We agree on the fundamental concept that patients with mild or even no tricuspid regurgitation who have other risk factors for progression of tricuspid disease will likely benefit from concomitant tricuspid annuloplasty.
This analysis of Dr David's experience does not provide data to determine this, however; the end points that he has chosen are clinically important and understandable given the historic nature of this cohort, but they don't tell the whole story. With much more granular echocardiographic data from contemporary practice, our group showed that moderate tricuspid regurgitation, right ventricular dysfunction, and pulmonary hypertension after degenerative mitral repair could be reduced safely and effectively by targeting an aggressive strategy of tricuspid annuloplasty toward sicker patients with worse right-sided parameters—with the results that these values improved with time to match those of younger, fitter patients with minimal tricuspid dilatation or regurgitation and normal right ventricular function.
Importantly, tricuspid regurgitation was almost completely eliminated. Of course, you can also mimic the elimination of tricuspid regurgitation after isolated mitral surgery by ignoring patients on diuretic therapy or with ventricular dysfunction and limiting median echocardiographic follow-up to 2 years, but that is beside the point.
The true impact, however, of neglecting the tricuspid valve is the 33% incidence of moderate or severe tricuspid regurgitation 5 years after degenerative mitral repair reported by Yilmaz and colleagues
in their supplemental data. That seems to us to be suboptimal, but however suboptimal it may be, it does not compare to the negative impact of delayed intervention and unnecessary mitral valve replacements in contemporary practice. Addressing this issue first and foremost deserves our undivided attention and effort. As far as concomitant tricuspid repair goes, Mount Sinai and Toronto share many more similarities than differences in our current approach (again, read the discussion that followed the presentation of the article
). We predict that our tricuspid repair rates are converging—we are becoming more conservative, while Dr David is clearly becoming more aggressive. Arguing about the 10% to 20% difference risks losing sight of the fact that we agree on how to manage most of our patients.

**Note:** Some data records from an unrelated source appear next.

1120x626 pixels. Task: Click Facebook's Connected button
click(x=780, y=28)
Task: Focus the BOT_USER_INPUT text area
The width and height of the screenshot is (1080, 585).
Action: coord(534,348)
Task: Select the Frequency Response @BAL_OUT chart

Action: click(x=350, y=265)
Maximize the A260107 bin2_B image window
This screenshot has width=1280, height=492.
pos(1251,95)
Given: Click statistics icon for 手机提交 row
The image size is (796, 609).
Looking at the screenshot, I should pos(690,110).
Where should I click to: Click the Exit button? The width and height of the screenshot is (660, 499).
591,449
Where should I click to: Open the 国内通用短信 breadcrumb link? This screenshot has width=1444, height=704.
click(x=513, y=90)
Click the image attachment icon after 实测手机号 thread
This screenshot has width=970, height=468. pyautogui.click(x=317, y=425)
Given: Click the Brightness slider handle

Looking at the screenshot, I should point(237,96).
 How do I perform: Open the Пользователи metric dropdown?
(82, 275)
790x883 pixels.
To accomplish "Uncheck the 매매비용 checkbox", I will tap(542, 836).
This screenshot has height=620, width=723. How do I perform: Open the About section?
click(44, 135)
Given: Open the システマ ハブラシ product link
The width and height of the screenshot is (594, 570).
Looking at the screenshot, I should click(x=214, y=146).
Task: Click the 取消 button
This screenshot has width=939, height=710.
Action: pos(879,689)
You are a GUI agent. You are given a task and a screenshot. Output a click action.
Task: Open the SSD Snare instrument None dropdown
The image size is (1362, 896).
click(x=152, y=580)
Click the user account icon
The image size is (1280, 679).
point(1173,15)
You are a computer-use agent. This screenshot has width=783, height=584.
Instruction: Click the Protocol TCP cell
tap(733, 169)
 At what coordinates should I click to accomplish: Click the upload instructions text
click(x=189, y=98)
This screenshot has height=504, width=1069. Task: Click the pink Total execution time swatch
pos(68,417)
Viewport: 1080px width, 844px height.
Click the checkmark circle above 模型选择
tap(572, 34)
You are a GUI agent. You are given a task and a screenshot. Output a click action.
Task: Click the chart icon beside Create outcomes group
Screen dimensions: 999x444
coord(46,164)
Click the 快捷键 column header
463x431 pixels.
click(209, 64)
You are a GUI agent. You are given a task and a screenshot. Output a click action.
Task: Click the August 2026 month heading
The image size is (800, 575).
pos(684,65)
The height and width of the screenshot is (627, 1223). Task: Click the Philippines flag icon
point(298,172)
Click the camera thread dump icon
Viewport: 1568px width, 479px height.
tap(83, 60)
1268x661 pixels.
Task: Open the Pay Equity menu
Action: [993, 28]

Aesop was right about the donkey.
Tricuspid regurgitation is uncommon after mitral valve repair for degenerative disease.
Disclosures: The Icahn School of Medicine at Mount Sinai receives royalties payments from Edwards Lifesciences and Medtronic for intellectual property related to D.H.A.'s involvement in the development of 2 mitral valve repair rings and 1 tricuspid valve repair ring. D.H.A. is the National Co-Principal Investigator of the CoreValve United States Pivotal Trial, which is supported by Medtronic. J.C. received speaker honoraria from Edwards Lifesciences. None of the sponsoring organizations had any role in the design and conduct of the study; collection, management, analysis, and interpretation of the data; preparation, review, or approval of the manuscript; or decision to submit the manuscript for publication.